In the close up pic of the AT shifter, it looks like another lever on the other side, right in-line with the word plow… i assumed it was a hydraulic control lever.
Thats only a 4wheeler truck so it was likely a snow plough in a previous life rather than a big load carrier
A nearby trucking company, Haukes, was a loyal Mack customer. Macks were assembled in the Netherlands, way into the sixties.
This is a Mack DM600 6×4 tractor with a semi-trailer to haul bricks. The rig has 6 axles, enough for the (legal) max. GVW of 50 metric tonnes. (about 110,000 lbs)
More historic pictures of Haukes’ trucks (Mack, Tatra, Volvo and others)
Interesting that the rear axle isn’t Mack’s top loader. With the drop down of the transfer case, it may have been impossible to manage the driveline angles.
I was for about two years a contractor for Mack in the late 90’s while they were still owned by Renault. The headquarters was still in Allentown, PA, and the one plant in Macungie PA (which is still operating) is the plant that filled all contracts for these “work trucks.” The plant in South Carolina made most of the over the road trucks. My favorite during one of my plant tours was the cab over, dual steering wheel, four wheel drive truck designed for NYC as a garbage / plow truck (if necessary.). Sorry, no pictures were taken at the time.
If you remember the Steven Segal flick “Fire Down Below”, a would-be assassin tries to take Segal out with a Mack DM 800.
Ah, good movie. Levon Helm, Kris Kristofferson and the great Steven Segal.
That truck is the Mack Truck of Mack Trucks.
It’s a little hard to see but I believe the white 4x that you posted at the top is an RM and not a DM. The set back axle is the biggest giveaway from what I can see. Also, the cab on the DM was not shared by the R model as the DM was an offset cab. But the RM cab was the same as the R model cab. Had that truck been a tandem axle it would have been an RMM.

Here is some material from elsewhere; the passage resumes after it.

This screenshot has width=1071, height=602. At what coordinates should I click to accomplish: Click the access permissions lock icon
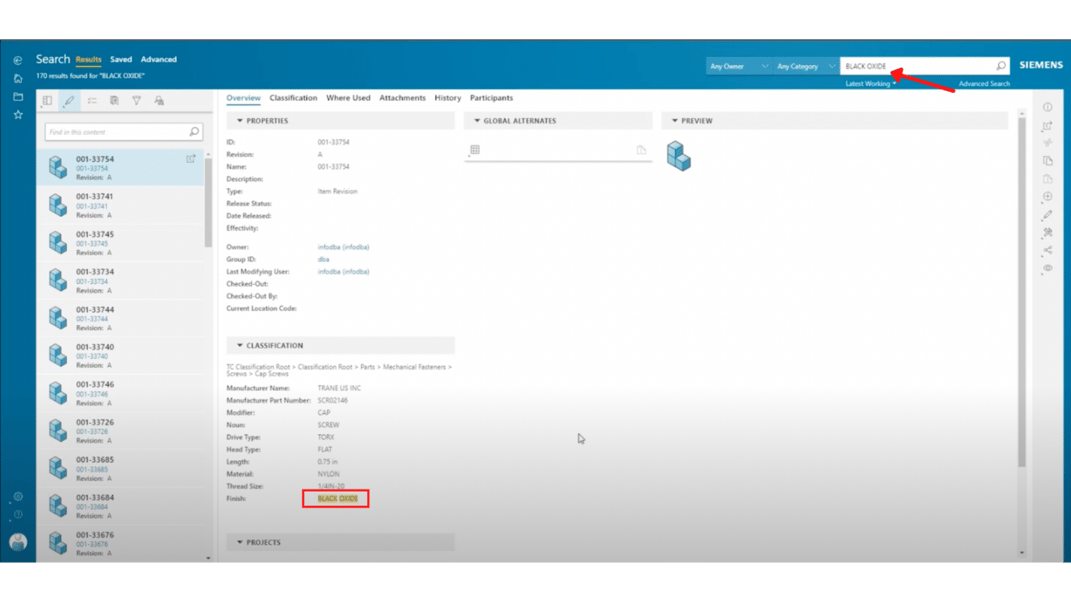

The lowest spring leaves in the rear only extend from the front spring hanger to the axle and act as an axle-locating radius rod, not a real load carrying element. Also, many vehicles of that era used what are known as wedge-type air brakes, rather than the more common cam-type brakes. The wedge brake air diaphrams generally are mounted nearly at right angles to the brake mechanism, leading to their rather peculiar protruding appearance.
I came across this one, recently. Not AWD, but what the heck. The 8×4 dump truck was assembled by the Floor company, some 50 years ago. I don’t know if there were factory, tridem axle Macks with a liftable tag axle back then, or that this was an aftermarket conversion done by Floor. But I’m sure someone can tell.
Source and way more: https://magazine.bigtruck.nl/08-2020/mack-trucks-in-nederland/
All interesting information for an old truck salesperson. Thanks, gents. I was not on board with Curbside Classic in 2014 so I am happy to see this brought to the fore.
Would love to get that thing moving in 3rd and throw it in to 5th 0r 6th and floor it and feel the acceleration.